USB Standards: An Updated Overview

USB Appearances: Identifying by Color and Connector

  • USB Type A connectors: USB-A provides a "downstream" connection for host controllers and hubs, infrequently used as an "upstream" connector on a peripheral device, because a USB host will supply a 5V DC power on the VBUS pin. Used by USB 1.0, 2.0, and 3.0.

  • USB 1.0: White

  • USB 2.0: Black

  • USB 3.0: Blue

  • USB Type B connectors: USB B provides an “upstream” connection to USB peripherals, such as printer, hub, or other peripheral devices. Connect peripheral devices without the risk of connecting two host computers to one another. USB B type connector is still used today, though it is slowly being phased out in favor of more refined USB connector types.

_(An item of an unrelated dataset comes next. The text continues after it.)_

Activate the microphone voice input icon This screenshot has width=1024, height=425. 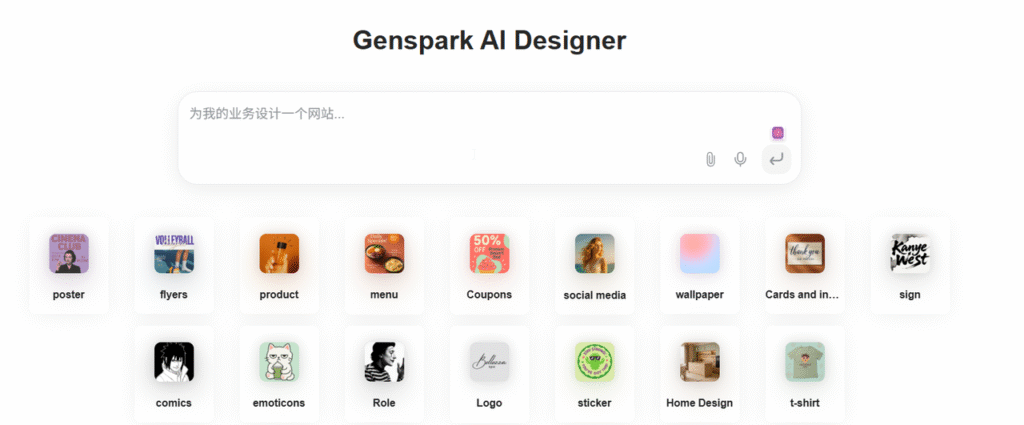point(740,159)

  • USB Type C connectors: Adopted by USB 2.0, 3.x, and 4.0 standards, offering a streamlined and versatile connection solution.

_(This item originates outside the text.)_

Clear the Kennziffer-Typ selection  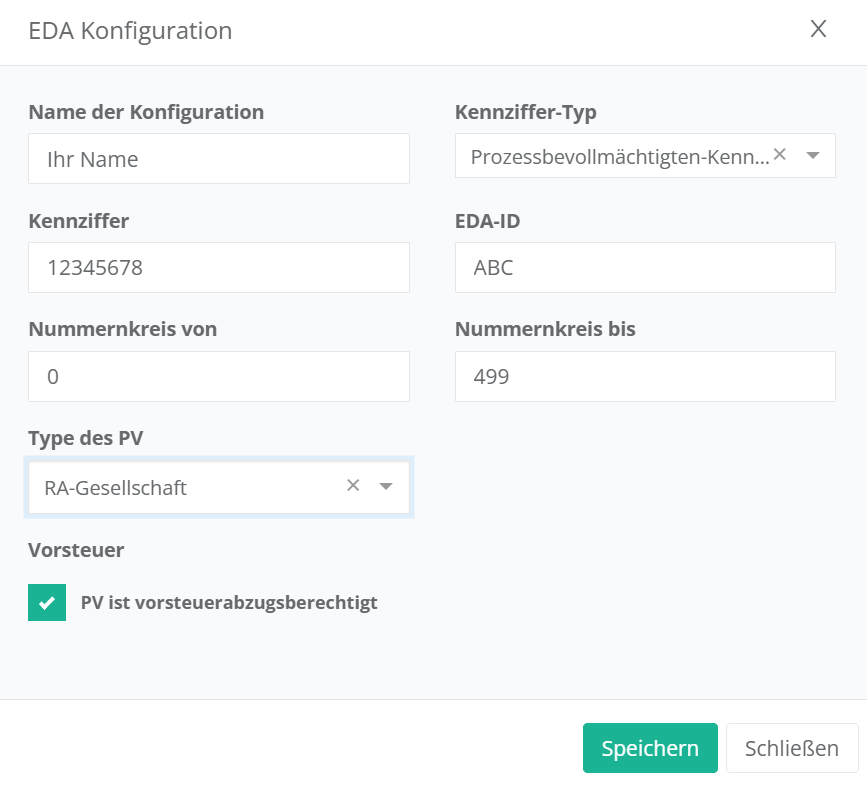pos(780,155)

Journey through USB Data Rates

  • USB 1.1 (August 1998): Ranged between 1.5 Mbps to 12 Mbps, labeled as Full Speed.

  • USB 2.0 (April 2000): Supported up to 480 Mbps, known as High Speed.

  • USB 3.0 (November 2008): Achieved up to 5 Gbps, termed SuperSpeed.

  • USB 3.1 (July 2013): Brought in 10 Gbps, known as SuperSpeed+. There's also USB 3.1 Gen 1
    (5 Gbps) and Gen 2 (10 Gbps).

  • USB 3.2 (September 2017): Doubled the speed to 20 Gbps. The nomenclature was adjusted to clarify distinctions among older versions.

  • USB 4.0 (August 2019): Guaranteed a base speed of 20 Gbps, with an optional 40 Gbps when using a 0.8-meter Gen 3 cable. Integrated features like protocol tunneling, and support for DisplayPort Alternate Mode and 2.0.

  • USB4 2.0 (October 2022): Released with an astounding 80 Gbps and a groundbreaking 120 Gbps in its asymmetric mode.

Data Transmission Insights

  • USB 1.1 and 2.0 operate in half-duplex mode, allowing for either sending or receiving data at one time.

  • USB 3.x and 4.0 introduce full-duplex data transmission, making simultaneous sending and receiving of data possible.

USB Cable Aspects

  • Length: USB 2.0 supports up to 5 meters, while USB 3.0 limits the distance to 3 meters. For extensions, consider powered hubs and active USB extension cables.

  • Pinout: USB 2.0 has four copper wires, while USB 3.x expands to nine.

USB Speed and Connector Comparison

USB4 2.0 Minimum of 80 Gbps, 120 Gbps is optional USB-C
USB4 Minimum of 20 Gbps, 40 Gbps is optional USB-C
USB 3.2 Gen 2x2 20 Gbps USB-C
USB 3.2 Gen 2 10 Gbps USB-C, USB-A, USB-B, Micro USB-B
USB 3.2 Gen 1 5 Gbps USB-C, USB-A, USB-B, Micro USB-B
USB 2.0 0.48 Gbps Multiple connectors including USB-C and Mini USB-A
USB 1.1 0.012 Gbps USB-A, USB-B
Thunderbolt 4 40 Gbps USB-C
Thunderbolt 3 40 Gbps USB-C

Final Thoughts

Recognizing the USB version your devices support can significantly influence your expectations and overall performance. Remember, the weakest link determines the performance cap of any system. Stay updated to make informed choices.